Heparin Drip is NOT a Priority After TAVR
No, a heparin drip is not a priority for post-TAVR management—in fact, anticoagulation is typically reversed immediately after the procedure, and the standard antithrombotic regimen consists of oral antiplatelet therapy, not intravenous heparin. 1
Immediate Post-TAVR Anticoagulation Management
The procedural approach is clear and contrary to starting systemic anticoagulation:
- Anticoagulation reversal is standard practice: Following TAVR deployment and removal of the delivery system, anticoagulation (typically unfractionated heparin used during the procedure) is reversed before access site closure 1
- No routine post-procedural heparin: The FDA labeling and clinical practice do not support routine continuation of heparin infusions after uncomplicated TAVR 2
- Immediate focus is hemostasis: Post-procedure priorities include monitoring the access site for bleeding, hematoma, or pseudoaneurysm formation—goals that are incompatible with therapeutic anticoagulation 1
Guideline-Recommended Antithrombotic Regimen
The American College of Cardiology provides explicit post-TAVR antithrombotic recommendations that do not include heparin:
- Aspirin 75-100 mg daily lifelong is the cornerstone of therapy 1
- Clopidogrel 75 mg daily for 3-6 months is added to aspirin as dual antiplatelet therapy 1, 3
- Oral anticoagulation (warfarin INR 2.0-2.5) should be considered only if the patient has atrial fibrillation or venous thromboembolism risk, but this is oral therapy, not intravenous heparin 1
When Heparin Might Be Considered (Rare Exceptions)

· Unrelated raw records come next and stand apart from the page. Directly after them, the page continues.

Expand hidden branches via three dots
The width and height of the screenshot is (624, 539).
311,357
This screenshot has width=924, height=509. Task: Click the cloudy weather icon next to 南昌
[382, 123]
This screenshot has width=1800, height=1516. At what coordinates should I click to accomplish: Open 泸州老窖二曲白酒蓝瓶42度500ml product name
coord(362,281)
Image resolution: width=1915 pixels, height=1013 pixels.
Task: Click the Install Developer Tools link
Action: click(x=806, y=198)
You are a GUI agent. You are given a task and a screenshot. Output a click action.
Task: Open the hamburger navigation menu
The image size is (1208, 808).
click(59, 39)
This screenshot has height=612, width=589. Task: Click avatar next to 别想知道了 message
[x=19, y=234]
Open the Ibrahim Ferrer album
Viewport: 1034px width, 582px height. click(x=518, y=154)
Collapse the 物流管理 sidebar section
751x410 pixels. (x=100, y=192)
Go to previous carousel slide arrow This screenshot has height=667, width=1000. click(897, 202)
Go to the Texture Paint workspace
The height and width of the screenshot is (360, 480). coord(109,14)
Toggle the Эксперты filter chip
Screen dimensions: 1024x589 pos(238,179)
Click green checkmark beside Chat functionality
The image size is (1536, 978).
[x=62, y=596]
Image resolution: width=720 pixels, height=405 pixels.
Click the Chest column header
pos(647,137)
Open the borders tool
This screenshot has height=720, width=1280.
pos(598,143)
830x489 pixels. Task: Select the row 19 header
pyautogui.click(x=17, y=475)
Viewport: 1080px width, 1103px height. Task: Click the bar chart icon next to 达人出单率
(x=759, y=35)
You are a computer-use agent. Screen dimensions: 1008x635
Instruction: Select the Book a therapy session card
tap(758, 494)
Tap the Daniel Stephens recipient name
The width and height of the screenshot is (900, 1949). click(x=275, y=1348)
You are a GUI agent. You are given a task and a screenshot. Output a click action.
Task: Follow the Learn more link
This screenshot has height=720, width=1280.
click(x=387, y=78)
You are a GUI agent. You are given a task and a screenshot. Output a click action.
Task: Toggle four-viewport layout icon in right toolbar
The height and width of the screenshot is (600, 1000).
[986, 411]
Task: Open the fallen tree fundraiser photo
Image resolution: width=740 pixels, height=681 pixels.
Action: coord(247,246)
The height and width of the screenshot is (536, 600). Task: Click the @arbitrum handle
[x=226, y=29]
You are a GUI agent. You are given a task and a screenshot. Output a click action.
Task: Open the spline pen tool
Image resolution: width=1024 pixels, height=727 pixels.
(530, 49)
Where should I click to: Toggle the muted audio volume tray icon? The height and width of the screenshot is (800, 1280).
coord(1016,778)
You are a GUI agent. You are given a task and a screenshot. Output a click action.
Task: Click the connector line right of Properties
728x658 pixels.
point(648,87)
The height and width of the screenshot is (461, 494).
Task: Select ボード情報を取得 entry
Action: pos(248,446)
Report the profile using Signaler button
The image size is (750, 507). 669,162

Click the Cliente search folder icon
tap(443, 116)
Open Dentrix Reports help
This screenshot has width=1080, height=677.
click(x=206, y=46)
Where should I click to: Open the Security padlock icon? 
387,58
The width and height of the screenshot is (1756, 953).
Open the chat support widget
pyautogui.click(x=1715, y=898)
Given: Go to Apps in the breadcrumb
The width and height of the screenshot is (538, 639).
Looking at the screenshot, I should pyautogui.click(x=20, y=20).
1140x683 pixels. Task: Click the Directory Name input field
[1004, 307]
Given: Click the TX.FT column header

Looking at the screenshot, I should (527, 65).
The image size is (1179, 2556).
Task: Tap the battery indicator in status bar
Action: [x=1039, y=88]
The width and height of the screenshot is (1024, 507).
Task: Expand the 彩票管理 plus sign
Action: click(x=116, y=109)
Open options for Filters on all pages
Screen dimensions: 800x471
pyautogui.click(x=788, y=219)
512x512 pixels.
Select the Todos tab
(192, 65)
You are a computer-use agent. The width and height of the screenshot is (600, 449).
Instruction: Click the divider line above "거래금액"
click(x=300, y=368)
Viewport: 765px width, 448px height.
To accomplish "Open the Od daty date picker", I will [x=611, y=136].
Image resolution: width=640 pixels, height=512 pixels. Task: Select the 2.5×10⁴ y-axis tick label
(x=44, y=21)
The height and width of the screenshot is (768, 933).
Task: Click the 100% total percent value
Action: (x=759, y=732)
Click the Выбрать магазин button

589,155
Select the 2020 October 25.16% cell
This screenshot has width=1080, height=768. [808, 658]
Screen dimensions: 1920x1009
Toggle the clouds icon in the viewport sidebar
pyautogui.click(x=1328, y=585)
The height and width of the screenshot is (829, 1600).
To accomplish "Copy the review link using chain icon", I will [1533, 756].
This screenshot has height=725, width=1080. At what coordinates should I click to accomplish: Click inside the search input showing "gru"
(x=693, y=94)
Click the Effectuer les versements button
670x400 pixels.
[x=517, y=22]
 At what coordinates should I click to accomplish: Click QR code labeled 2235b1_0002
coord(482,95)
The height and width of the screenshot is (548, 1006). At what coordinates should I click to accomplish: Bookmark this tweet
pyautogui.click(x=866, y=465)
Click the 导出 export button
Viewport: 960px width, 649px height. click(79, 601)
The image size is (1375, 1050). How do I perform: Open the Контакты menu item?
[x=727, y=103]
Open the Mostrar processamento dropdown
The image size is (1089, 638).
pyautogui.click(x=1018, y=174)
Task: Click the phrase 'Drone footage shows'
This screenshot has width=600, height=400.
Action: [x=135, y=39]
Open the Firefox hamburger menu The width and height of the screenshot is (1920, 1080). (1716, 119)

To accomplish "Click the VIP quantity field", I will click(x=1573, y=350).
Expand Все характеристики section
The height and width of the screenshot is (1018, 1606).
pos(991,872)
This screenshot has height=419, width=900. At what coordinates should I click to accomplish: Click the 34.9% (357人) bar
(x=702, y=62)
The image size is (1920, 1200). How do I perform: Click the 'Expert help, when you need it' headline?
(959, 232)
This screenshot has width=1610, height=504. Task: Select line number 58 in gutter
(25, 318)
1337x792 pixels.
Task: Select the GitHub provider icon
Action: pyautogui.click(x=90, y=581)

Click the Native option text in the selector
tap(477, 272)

There are extremely limited circumstances where heparin could be used post-TAVR, but these are not routine:
- Only for specific complications: If there are angiographically visible dissections, mural thrombosis, or progressive neurological symptoms detected during or immediately after the procedure, heparin might be considered 4
- This is not standard practice: The evidence from over 4,800 real-world TAVR patients shows that the vast majority receive oral antiplatelet or anticoagulant therapy, not intravenous heparin 5
- Bleeding risk is paramount: Elderly TAVR patients have significantly elevated bleeding risk, and heparin infusions would substantially increase this risk without clear benefit 2, 6
Critical Pitfalls to Avoid
Understanding why heparin is inappropriate helps prevent serious complications:
- Do not extrapolate from other cardiac procedures: Unlike acute coronary syndromes or some other interventions where heparin bridges are used, TAVR has a fundamentally different risk-benefit profile 3, 7
- Elderly patients have higher bleeding risk: Patients over 60 years (the typical TAVR population) have higher plasma heparin levels, longer aPTTs, and increased bleeding complications with heparin 2
- Access site complications are common: Groin or thoracic access sites require careful hemostasis monitoring, which therapeutic anticoagulation would severely compromise 1
- Guideline non-adherence is already problematic: Real-world data shows 68% of TAVR patients receive non-guideline-concordant therapy, and adding heparin would worsen this deviation 5
The Correct Post-TAVR Priorities
Instead of heparin, focus on these evidence-based priorities:
- Resume pre-operative medications promptly including appropriate oral antithrombotics 1
- Monitor for bleeding and vascular complications at access sites 1
- Assess neurological status frequently for stroke detection 1
- Early mobilization as soon as access site hemostasis allows 1
- Initiate oral antiplatelet therapy (aspirin plus clopidogrel) if not already on board 1, 3
The evidence is unequivocal: therapeutic heparin infusions are not part of routine post-TAVR care and would increase bleeding risk in an already vulnerable elderly population without demonstrated benefit for preventing thrombotic complications.